● **ABOUT THIS TASK**
Your reply should reproduce each record precisely as written.

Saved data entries
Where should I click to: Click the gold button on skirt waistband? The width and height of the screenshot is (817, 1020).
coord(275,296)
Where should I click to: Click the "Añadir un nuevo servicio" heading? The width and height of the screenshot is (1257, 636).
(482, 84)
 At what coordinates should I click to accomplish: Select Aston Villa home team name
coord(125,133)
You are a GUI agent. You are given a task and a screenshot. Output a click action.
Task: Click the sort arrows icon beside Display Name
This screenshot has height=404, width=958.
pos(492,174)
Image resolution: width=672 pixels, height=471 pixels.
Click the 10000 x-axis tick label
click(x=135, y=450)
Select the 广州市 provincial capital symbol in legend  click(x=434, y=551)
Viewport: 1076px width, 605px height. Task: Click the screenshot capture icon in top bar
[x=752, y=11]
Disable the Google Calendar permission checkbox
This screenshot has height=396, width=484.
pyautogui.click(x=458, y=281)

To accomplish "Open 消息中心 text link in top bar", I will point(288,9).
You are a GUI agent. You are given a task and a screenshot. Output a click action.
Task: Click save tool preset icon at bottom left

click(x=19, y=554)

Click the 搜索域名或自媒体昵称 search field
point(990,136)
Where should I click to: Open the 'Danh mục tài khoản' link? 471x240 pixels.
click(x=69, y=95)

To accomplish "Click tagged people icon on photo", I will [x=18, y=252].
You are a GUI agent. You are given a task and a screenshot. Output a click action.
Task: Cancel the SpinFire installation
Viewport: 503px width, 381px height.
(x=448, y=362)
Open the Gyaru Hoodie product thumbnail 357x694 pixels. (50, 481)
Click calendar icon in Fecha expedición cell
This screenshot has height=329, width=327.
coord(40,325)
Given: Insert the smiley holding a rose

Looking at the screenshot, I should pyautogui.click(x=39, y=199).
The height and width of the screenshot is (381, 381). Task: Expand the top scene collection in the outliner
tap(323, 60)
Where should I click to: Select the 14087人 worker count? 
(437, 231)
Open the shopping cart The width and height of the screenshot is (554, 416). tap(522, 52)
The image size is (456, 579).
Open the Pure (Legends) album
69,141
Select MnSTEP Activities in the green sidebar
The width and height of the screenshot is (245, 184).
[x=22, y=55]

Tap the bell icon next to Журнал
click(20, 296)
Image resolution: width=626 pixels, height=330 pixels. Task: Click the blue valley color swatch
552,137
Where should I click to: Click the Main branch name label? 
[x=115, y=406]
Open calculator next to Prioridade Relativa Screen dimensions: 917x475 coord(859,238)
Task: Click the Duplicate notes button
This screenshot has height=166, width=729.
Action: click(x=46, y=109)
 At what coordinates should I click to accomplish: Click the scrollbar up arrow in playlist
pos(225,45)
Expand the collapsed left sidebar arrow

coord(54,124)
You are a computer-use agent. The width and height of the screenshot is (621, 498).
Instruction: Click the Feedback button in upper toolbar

● **ANSWER SPACE**
Where should I click to: Click the gold button on skirt waistband? The width and height of the screenshot is (817, 1020).
coord(275,296)
Where should I click to: Click the "Añadir un nuevo servicio" heading? The width and height of the screenshot is (1257, 636).
(482, 84)
 At what coordinates should I click to accomplish: Select Aston Villa home team name
coord(125,133)
You are a GUI agent. You are given a task and a screenshot. Output a click action.
Task: Click the sort arrows icon beside Display Name
This screenshot has height=404, width=958.
pos(492,174)
Image resolution: width=672 pixels, height=471 pixels.
Click the 10000 x-axis tick label
click(x=135, y=450)
Select the 广州市 provincial capital symbol in legend  click(x=434, y=551)
Viewport: 1076px width, 605px height. Task: Click the screenshot capture icon in top bar
[x=752, y=11]
Disable the Google Calendar permission checkbox
This screenshot has height=396, width=484.
pyautogui.click(x=458, y=281)

To accomplish "Open 消息中心 text link in top bar", I will point(288,9).
You are a GUI agent. You are given a task and a screenshot. Output a click action.
Task: Click save tool preset icon at bottom left

click(x=19, y=554)

Click the 搜索域名或自媒体昵称 search field
point(990,136)
Where should I click to: Open the 'Danh mục tài khoản' link? 471x240 pixels.
click(x=69, y=95)

To accomplish "Click tagged people icon on photo", I will [x=18, y=252].
You are a GUI agent. You are given a task and a screenshot. Output a click action.
Task: Cancel the SpinFire installation
Viewport: 503px width, 381px height.
(x=448, y=362)
Open the Gyaru Hoodie product thumbnail 357x694 pixels. (50, 481)
Click calendar icon in Fecha expedición cell
This screenshot has height=329, width=327.
coord(40,325)
Given: Insert the smiley holding a rose

Looking at the screenshot, I should pyautogui.click(x=39, y=199).
The height and width of the screenshot is (381, 381). Task: Expand the top scene collection in the outliner
tap(323, 60)
Where should I click to: Select the 14087人 worker count? 
(437, 231)
Open the shopping cart The width and height of the screenshot is (554, 416). tap(522, 52)
The image size is (456, 579).
Open the Pure (Legends) album
69,141
Select MnSTEP Activities in the green sidebar
The width and height of the screenshot is (245, 184).
[x=22, y=55]

Tap the bell icon next to Журнал
click(20, 296)
Image resolution: width=626 pixels, height=330 pixels. Task: Click the blue valley color swatch
552,137
Where should I click to: Click the Main branch name label? 
[x=115, y=406]
Open calculator next to Prioridade Relativa Screen dimensions: 917x475 coord(859,238)
Task: Click the Duplicate notes button
This screenshot has height=166, width=729.
Action: click(x=46, y=109)
 At what coordinates should I click to accomplish: Click the scrollbar up arrow in playlist
pos(225,45)
Expand the collapsed left sidebar arrow

coord(54,124)
You are a computer-use agent. The width and height of the screenshot is (621, 498).
Instruction: Click the Feedback button in upper toolbar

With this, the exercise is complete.